Did they click on any other pages?

When looking at how your users are getting to your site it is key to see what sort of onward journey they have. To really dig into this we need to look at the behaviour section of analytics.

Navigate to: Behaviour > Site Content > All Pages

You should get a list of every page on your site that has ever had a pageview. From here you can narrow down your search to a specific page by clicking on the URL.


The new page is showing page view stats for just that page, pay close attention to the entrances and exit figures as these will help you identify how many people arrived on your site and how many left. Also look at your bounce rate, a user who arrives at your site and doesn’t click on any other page is called a “bounce.” Google counts up all your visits and bounces to give you a bounce rate.

From here you want to click on the navigation summary just above the graph.
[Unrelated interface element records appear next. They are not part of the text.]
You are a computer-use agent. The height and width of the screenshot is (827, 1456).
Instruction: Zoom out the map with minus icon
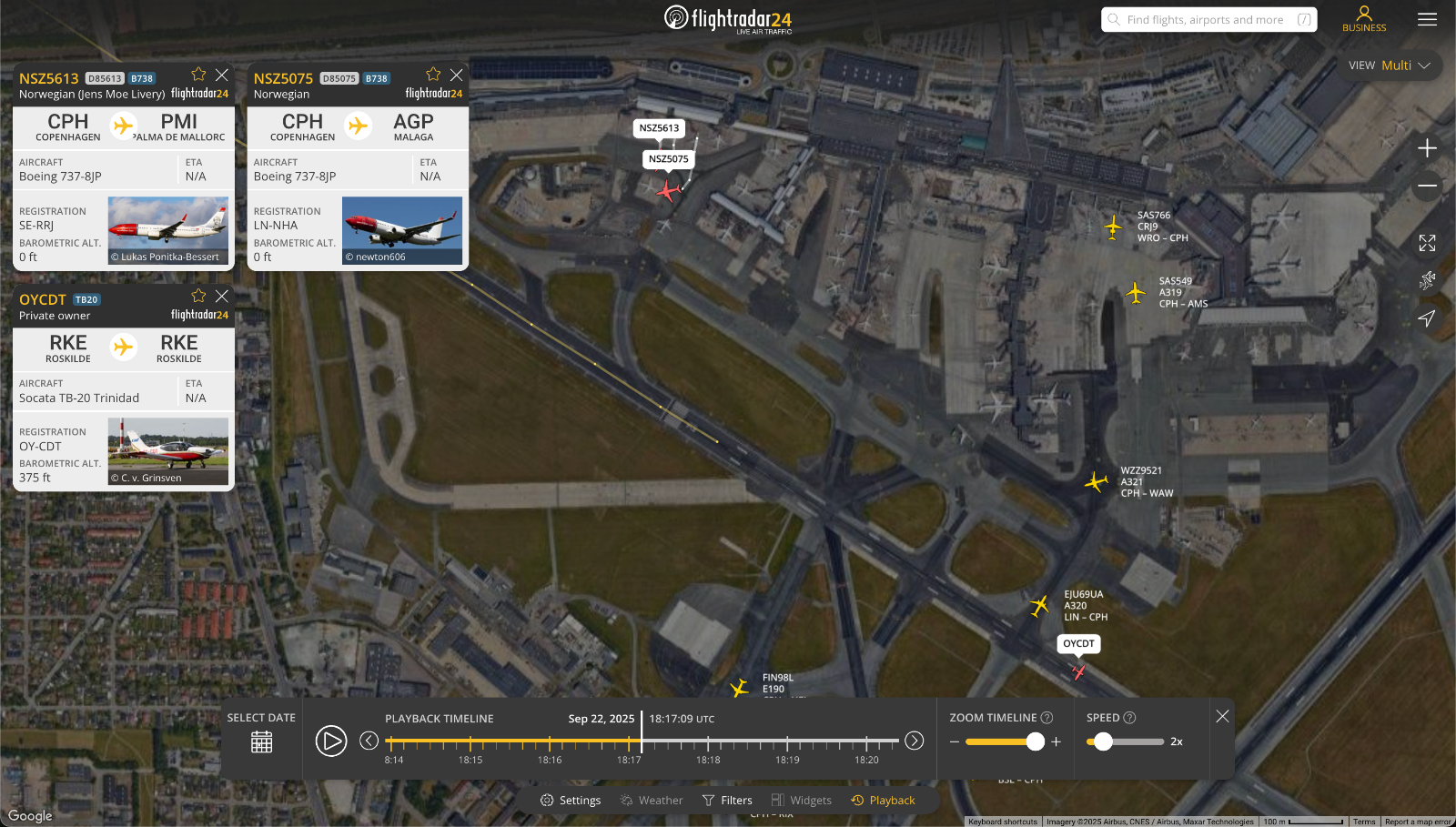[x=1427, y=186]
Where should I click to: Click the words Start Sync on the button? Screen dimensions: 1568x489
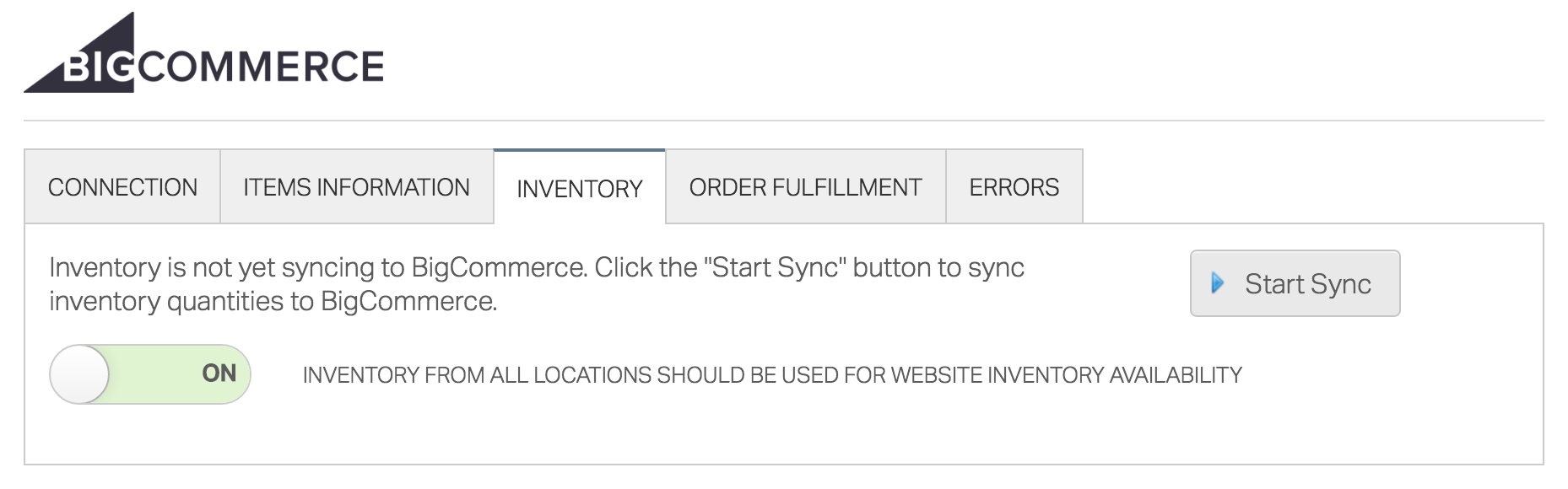[x=1308, y=284]
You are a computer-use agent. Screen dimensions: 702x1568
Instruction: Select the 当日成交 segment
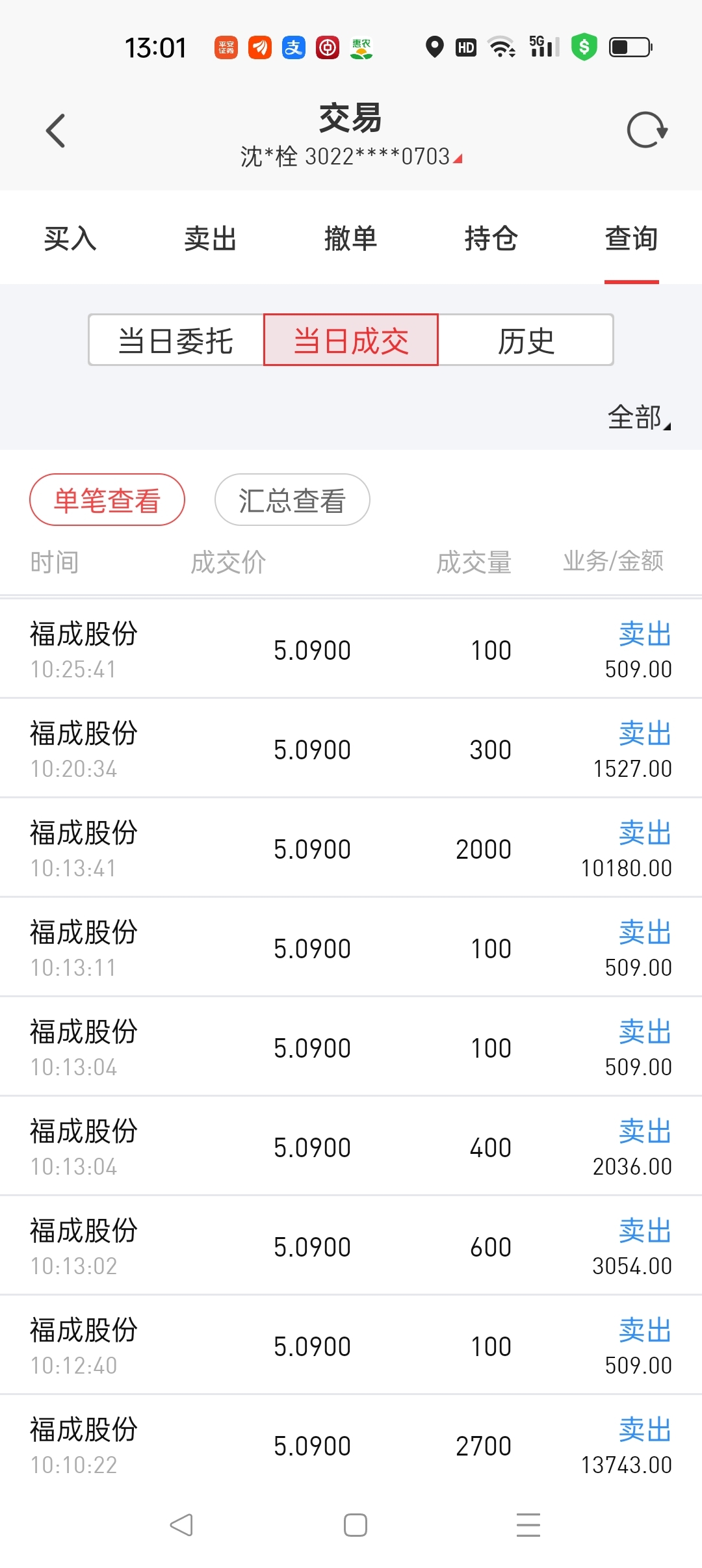coord(351,340)
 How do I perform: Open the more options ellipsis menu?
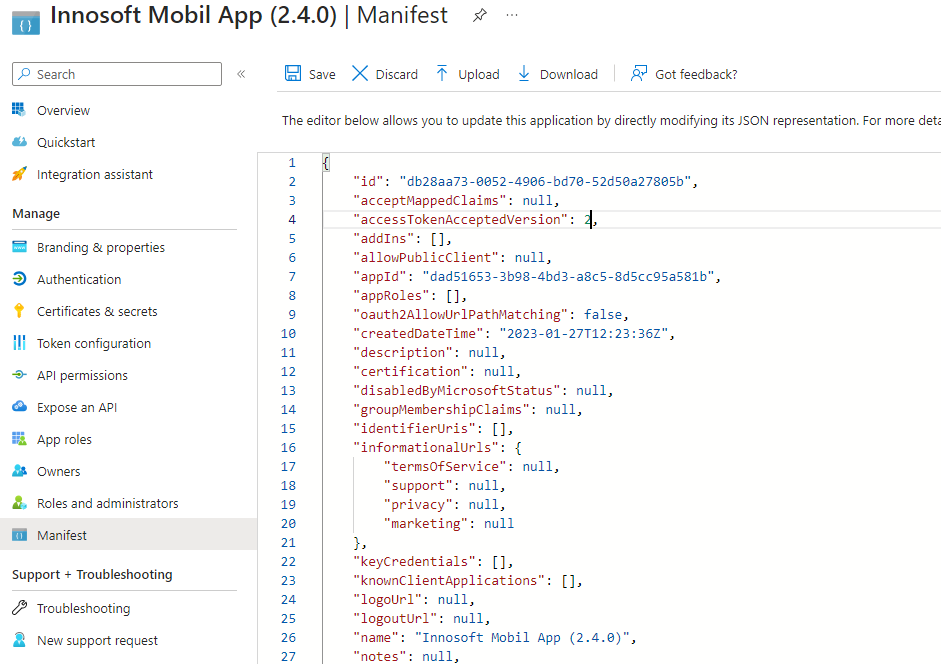coord(513,16)
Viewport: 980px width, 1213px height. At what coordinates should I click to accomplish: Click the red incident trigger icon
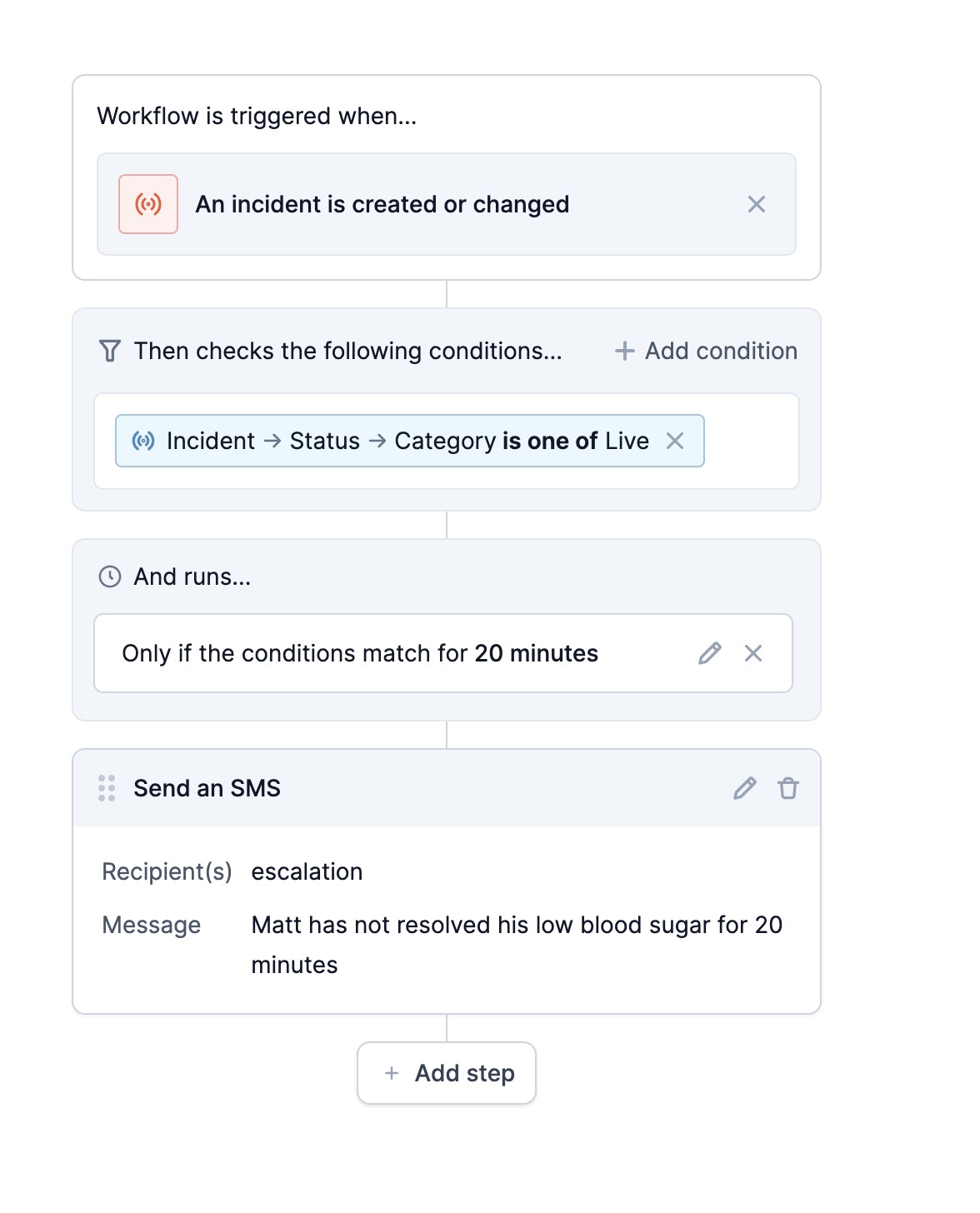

This will replace the table below the graph with two columns of data, the left side shows where your users came from (including entrances) and the right side shows where they went to (including exits).


Did they convert?

This is where things can start to get quite complicated, and there are a lot of analytics features around trying to work this out.

For now we just want to know if they went into the process and if they saw a “success” page, this could be a thanks for registering screen or a purchase confirmation screen - this is your “goal” page and each unique visitor to the page should tie up to your own users. We need to add this page as a goal in our analytics setup so we can track it properly.

Click on Admin right at the top of the screen from your analytics account, by default the correct “view” should be selected on the far right, underneath this you should see a little flag icon and the word Goals.


Clicking here will let you manage or setup a new goal, go ahead and click new goal now. Thankfully Google has already set up a number of templates to help speed the tracking process along, the one we are after for now is “aquisition” so click the button next to it and press next.


Name the goal something like “signed up” or “purchased”, something you will remember in 6 months, and select the type “Destination”, this is the one that ties the goal to a specific page.


On the final screen enter the full URL of the page that is your “success” or “thanks for purchasing” page, you can check you have got it right by clicking on the link just above the save button which says verify this goal.


Assuming everything is fine go ahead and hit save.

You can now go back to reporting (on the top bar) and into the section called Conversions > Goals. This is where you can start to view how many people landed on your goal page and if it increases due to the changes you make.

How can I give them more of what they want?

So you know what your most popular pages are, where they go from that page and the pages which convert people from just browsing to active users, you should have some idea why your users would use your site, this is what you need to tap into when creating new content or features.

For Example

Your site is about selling cars, your most popular page is an article about which is the most reliable car, people go from that page to a price comparison of similar cars. This would indicate that your audience is interested in reliability and affordability, you could create articles around why certain cars are more reliable or what is the most affordable reliable car. You would ideally then link this into your highest converting page to try and lead users into a conversion path by making it easier to get to exactly what they want.

How do I know if it's working?

Sales/subscribes/comments, or whatever else you are trying to achieve on your site, goes up. This is the bottom line that every other adjustment to your site is trying to get to and the way we tend to look at this in marketing is using a “conversion funnel”, more information on this is available here: [KissMetrics]

Keep that content engaging and those conversions coming!